GO plc said today that it made a pre-tax loss of €3.2 million last year, (2008: Profit €0.3 million) while its operating profit reached €7.4 million as against €13.3 million in 2008.

The group said that while the number of customer connections and services increased significantly in 2009 and amounted to just under 480,000, it had a decline in revenues and profitability.

"However, both 2009 and 2008 results include various one time charges for voluntary retirement costs of €11.5 million (2008: €2 million), write back of provision for pensions of €0.3 million (2008: charge of €12.9 million), impairment loss on receivables of €3.1 million (2008: €0.3 million) and release of financial liabilities of €3.2million (2008: €0.2 million)," GO said.

Normalised operating profit for 2009 amounted to €18.6 million as against €28.3 million in 2008.

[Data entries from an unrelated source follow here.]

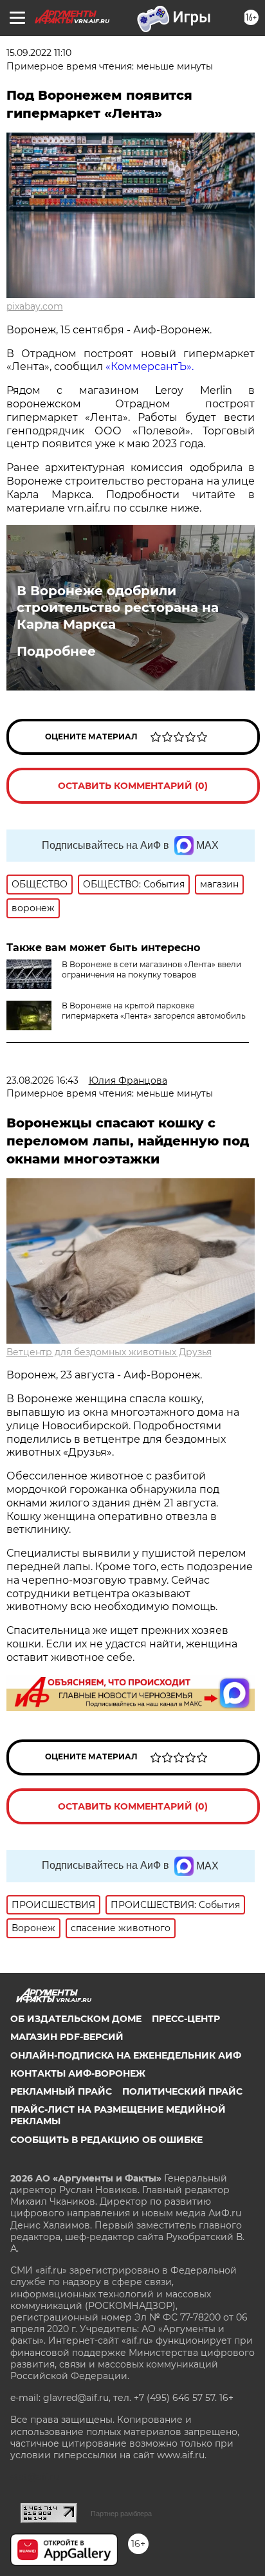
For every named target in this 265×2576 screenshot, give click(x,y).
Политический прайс (182, 2091)
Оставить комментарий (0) (133, 786)
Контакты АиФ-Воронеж (77, 2073)
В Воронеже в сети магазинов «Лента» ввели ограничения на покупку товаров (151, 969)
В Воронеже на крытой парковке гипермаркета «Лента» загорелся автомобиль (154, 1011)
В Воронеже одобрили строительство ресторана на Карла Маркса (118, 607)
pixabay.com (34, 306)
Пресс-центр (186, 2019)
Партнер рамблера (121, 2513)
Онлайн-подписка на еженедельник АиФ (125, 2055)
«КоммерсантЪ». (149, 366)
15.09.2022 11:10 (38, 53)
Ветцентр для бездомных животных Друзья (109, 1352)
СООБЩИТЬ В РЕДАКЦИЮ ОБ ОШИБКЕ (106, 2139)
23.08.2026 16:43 (42, 1080)
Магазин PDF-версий (66, 2037)
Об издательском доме (76, 2019)
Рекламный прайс (61, 2091)
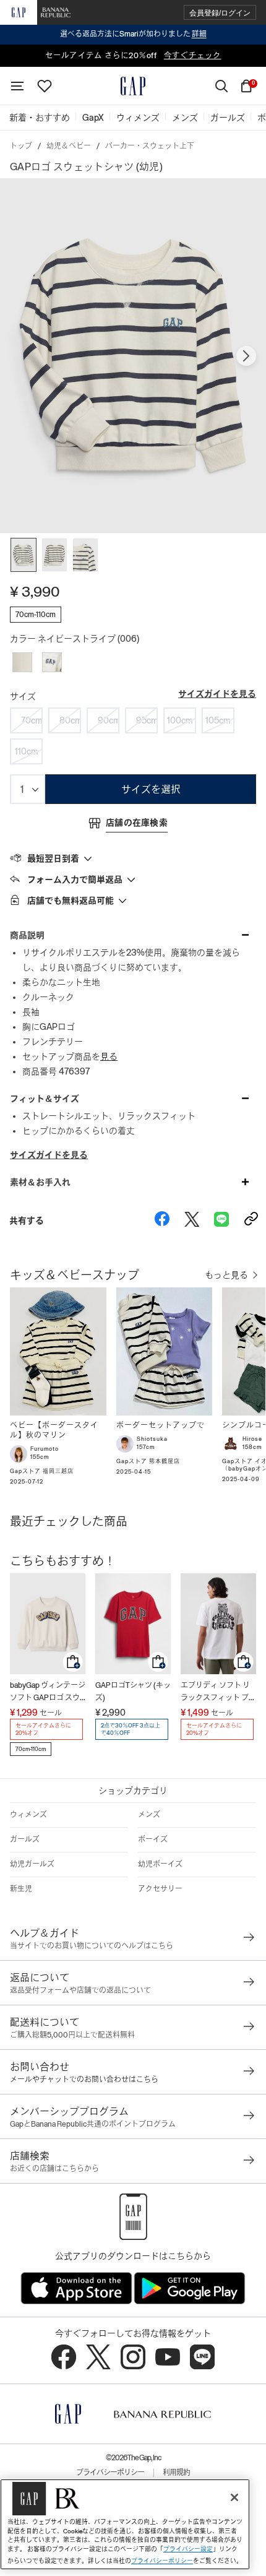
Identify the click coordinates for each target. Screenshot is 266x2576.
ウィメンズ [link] (138, 118)
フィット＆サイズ (44, 1099)
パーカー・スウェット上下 (149, 146)
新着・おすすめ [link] (39, 118)
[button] (219, 13)
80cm (70, 720)
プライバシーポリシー (110, 2472)
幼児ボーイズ (160, 1864)
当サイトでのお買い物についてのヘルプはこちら (91, 1946)
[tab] (133, 857)
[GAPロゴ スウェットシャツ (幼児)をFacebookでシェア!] (162, 1220)
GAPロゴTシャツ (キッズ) (133, 1691)
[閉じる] (234, 2497)
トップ (21, 146)
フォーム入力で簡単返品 (74, 879)
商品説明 (27, 935)
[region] (125, 2524)
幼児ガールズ (32, 1864)
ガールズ (25, 1839)
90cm (108, 720)
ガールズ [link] (227, 118)
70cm (32, 720)
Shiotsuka (152, 1439)
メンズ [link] (185, 118)
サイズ (23, 696)
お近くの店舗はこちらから (54, 2168)
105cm (218, 720)
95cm (147, 720)
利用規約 (176, 2472)
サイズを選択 (151, 789)
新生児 (21, 1889)
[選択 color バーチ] (22, 662)
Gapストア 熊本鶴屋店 (148, 1461)
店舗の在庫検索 (137, 823)
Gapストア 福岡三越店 (42, 1471)
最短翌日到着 (53, 858)
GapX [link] (93, 118)
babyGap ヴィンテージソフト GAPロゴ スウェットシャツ (47, 1692)
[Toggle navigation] (17, 86)
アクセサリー (160, 1889)
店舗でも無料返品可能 (70, 900)
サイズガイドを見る (217, 694)
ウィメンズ (28, 1814)
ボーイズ (153, 1839)
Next (246, 356)
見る (109, 1056)
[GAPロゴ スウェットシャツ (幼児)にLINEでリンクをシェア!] (221, 1220)
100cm (180, 720)
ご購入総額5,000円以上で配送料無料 (72, 2035)
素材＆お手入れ (40, 1182)
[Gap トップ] (133, 86)
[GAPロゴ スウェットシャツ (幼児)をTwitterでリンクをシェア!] (191, 1220)
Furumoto (44, 1449)
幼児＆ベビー (68, 146)
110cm (26, 751)
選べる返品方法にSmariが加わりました (133, 34)
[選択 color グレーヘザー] (52, 662)
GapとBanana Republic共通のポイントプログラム (93, 2124)
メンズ (149, 1814)
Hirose (252, 1439)
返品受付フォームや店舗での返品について (80, 1990)
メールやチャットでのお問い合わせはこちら (84, 2079)
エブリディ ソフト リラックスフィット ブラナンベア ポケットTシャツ (218, 1692)
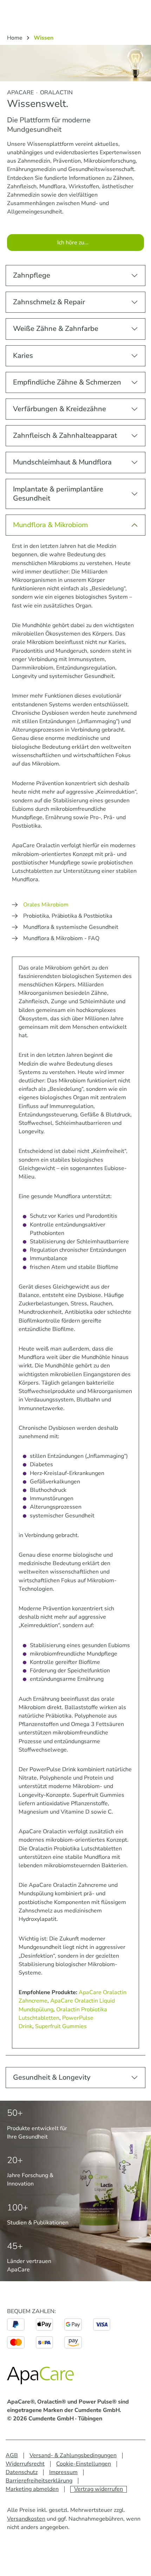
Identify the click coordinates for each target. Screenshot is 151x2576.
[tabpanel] (75, 1503)
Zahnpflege (31, 275)
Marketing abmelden (32, 2489)
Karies (23, 355)
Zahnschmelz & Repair (49, 302)
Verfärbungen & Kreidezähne (59, 409)
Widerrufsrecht (25, 2464)
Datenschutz (22, 2472)
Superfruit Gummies (61, 2026)
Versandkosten (26, 2519)
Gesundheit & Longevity (51, 2077)
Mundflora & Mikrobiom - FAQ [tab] (61, 938)
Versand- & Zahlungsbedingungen (73, 2455)
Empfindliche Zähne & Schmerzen (67, 382)
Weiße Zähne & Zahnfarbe (55, 328)
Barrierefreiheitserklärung (39, 2480)
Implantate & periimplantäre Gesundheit (58, 493)
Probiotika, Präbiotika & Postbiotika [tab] (67, 916)
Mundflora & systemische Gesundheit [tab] (70, 927)
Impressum (63, 2472)
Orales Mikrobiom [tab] (45, 905)
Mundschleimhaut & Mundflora (62, 462)
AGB (12, 2455)
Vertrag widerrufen (98, 2489)
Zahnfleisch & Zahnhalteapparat (65, 435)
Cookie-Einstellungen (83, 2464)
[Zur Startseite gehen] (42, 2377)
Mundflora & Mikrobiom (50, 525)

The Group achieved a normalised EBITDA of €42.6 million representing an EBITDA margin of 34.4%. Comparative figures show normalised EBITDA of €52.2 million and margin of 40.3%.

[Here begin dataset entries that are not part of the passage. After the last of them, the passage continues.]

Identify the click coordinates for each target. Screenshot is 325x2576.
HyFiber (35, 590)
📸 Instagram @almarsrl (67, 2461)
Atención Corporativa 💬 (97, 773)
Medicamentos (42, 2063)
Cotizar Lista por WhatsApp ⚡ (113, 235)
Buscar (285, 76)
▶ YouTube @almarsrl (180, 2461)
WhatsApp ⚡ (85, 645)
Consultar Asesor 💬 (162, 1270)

"This decline in performance is primarily the result of lower revenue. In fact, Group turnover amounted to €123.7 million, a decline of 4.5% over 2008. Group revenues have also been impacted, positively, by the results of the BM Group in which the Company acquired a 60% strategic shareholding in April."

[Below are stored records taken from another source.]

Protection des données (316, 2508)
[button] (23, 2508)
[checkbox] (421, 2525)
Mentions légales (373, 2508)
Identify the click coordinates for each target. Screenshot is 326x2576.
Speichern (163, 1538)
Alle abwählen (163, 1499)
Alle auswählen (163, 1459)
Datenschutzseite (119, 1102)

GO said its 2009 results were negatively affected by the Group’s share of the results of Forthnet in Greece, but said it was encouraging to note that Forthnet continued to register growth in its client base, revenue streams and EBITDA levels and it was confident that in the medium term this investment would start to make a positive contribution.

The Board of Directors is recommending the payment of a final dividend of €0.10c net of tax per share for the approval of the shareholders at the next Annual General Meeting to be held on 17 May 2010 which dividend will be payable on 21 May 2010. This net dividend will be payable to shareholders who will be on the register of shareholders as at 16 April 2010.

Commenting about these results, GO plc Chairman Deepak Padmanabhan said: “2009 has been a challenging year as demand for the Group’s services has been impacted by the international economic climate, increased competitive environment and the impact of regulation of certain tariffs.”

He added: “Demand for the various core services remains strong and the Group continues to manage the decline of traditional fixed-line voice services by maximizing on the growth opportunities of broadband internet and tv services. Revenue from mobile services experienced a decline due to a combination of increased competition and weaker demand due to the economic environment.”

Mr Padmanabhan said in 2009, the Group managed to grow its broadband internet, tv and mobile client base and register only a marginal decline in its fixed-line voice connections. At year end, the Group serviced nearly 480,000 customer connections, an increase of almost 22,000 over 2008. This achievement auger well for the future, he commented.

GO’s Chief Executive Officer David Kay said the Group’s cost base remained stable with most discretionary expenditure in decline. Cost increases were primarily the result of either these being directly related to the operations of the BM Group or to revenue growth areas such as tv.

He added that in 2009, GO pursued a right-sizing programme at a cost of €11.5 million. “This right-sizing programme is part of a larger initiative to restructure the way the Group operates to ensure it can serve its clients better and in a more cost effective manner. This reduced headcount level will deliver a significantly lower cost base in the coming years.”